Posted on 30 May 2011 By Ben Lang


nvidia kal-elNvidia’s Tegra and Tegra 2 hardware has been quite popular over the last year, bringing powerful CPU and GPU performance to tablets and smartphones in a standardized package. Today, Nvidia is showing off the next version of Tegra, codenamed Kal-El, which will power tomorrow’s tablets and smartphones.

Kal-El is the next iteration of Nvidia’s mobile CPU/GPU series and features the world’s first mobile quad-core CPU, and a whopping dodeca-core GPU (that’s 12, folks!). Nvidia is expecting five times the performance of Tegra 2 out of Kal-El!

They say that seeing is believing:

This impressive video demo shows some intense dynamic lighting and real-time physics. Both lighting and animations are traditionally pre-rendered onto scenes in mobile games and cannot be interacted with in real-time. Nvidia says that Kal-El’s four CPU cores and twelve GPU cores make dynamic lighting and real-time physics animations practical for the first time on mobile devices.
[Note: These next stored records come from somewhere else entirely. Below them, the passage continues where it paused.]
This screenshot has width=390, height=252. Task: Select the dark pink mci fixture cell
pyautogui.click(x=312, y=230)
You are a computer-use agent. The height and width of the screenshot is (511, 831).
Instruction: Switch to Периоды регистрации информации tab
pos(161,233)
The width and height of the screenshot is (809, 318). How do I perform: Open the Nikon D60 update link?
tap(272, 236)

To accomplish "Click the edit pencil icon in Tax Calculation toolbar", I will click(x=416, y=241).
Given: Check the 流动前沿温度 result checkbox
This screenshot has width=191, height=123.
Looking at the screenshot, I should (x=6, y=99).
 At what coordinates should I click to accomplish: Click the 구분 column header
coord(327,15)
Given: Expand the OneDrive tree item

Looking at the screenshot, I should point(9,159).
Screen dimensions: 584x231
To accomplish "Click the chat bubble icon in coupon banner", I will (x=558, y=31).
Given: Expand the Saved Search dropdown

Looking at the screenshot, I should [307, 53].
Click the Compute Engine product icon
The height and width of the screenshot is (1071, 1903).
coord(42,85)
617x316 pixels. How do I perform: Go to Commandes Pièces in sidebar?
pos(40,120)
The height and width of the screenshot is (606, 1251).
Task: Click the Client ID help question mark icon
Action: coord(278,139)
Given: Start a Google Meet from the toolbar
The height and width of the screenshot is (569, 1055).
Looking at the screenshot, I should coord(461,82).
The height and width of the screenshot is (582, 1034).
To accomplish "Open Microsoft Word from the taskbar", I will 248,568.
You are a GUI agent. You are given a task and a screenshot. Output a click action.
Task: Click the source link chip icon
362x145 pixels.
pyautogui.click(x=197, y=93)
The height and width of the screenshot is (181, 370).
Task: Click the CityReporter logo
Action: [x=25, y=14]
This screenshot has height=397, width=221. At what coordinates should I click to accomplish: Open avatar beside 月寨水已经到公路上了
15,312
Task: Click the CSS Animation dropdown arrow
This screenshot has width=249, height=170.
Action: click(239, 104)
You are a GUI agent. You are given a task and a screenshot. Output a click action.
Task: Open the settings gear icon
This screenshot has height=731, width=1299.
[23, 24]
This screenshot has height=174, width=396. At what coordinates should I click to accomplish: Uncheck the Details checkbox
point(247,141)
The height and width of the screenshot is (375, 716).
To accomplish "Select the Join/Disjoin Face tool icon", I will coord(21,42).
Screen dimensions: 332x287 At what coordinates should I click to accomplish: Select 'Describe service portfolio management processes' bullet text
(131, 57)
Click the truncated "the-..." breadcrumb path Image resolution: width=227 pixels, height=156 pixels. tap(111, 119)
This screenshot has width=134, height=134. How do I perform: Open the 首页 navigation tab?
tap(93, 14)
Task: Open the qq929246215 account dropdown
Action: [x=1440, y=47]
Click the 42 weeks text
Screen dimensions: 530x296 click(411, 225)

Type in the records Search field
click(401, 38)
In the demo you’ll watch as the demonstrator disables two of the four CPU cores to simulate how the game would run on a dual-core CPU. The results aren’t very pretty as the cores max-out and the framerate drops to at least half of what it was. Returning to four cores shows each core running around 70% and the game playing very smoothly. What’s great is that Nvidia expects the production CPU to be 25-30% faster than the hardware being used for this demonstration!

The game will be available on the Android Marketplace (likely through the Tegra Zone application) once it’s complete.

Nvidia has been sending out Kal-El samples to production customers since February and expect Kal-El devices to begin production this August.

2 Responses to “Nvidia Kal-El Video Demo Gives Glimpses of Next-gen Tablet Performance and What 4 CPU Cores and 12 GPU Cores Can Do”

  1. Aaron Waldron says:

    Definitely cool for games, however I wonder at the per core performance.

    Mobile technology is getting so exciting, and I can’t wait to see what AMD’s rumored platform will do.

  2. Guy says:

    Me concern is, whilst multiple cores can theoretically lower power usage in every day tasks, running all four cores at 70-80% as they are in the video will decimate a standard smartphone battery.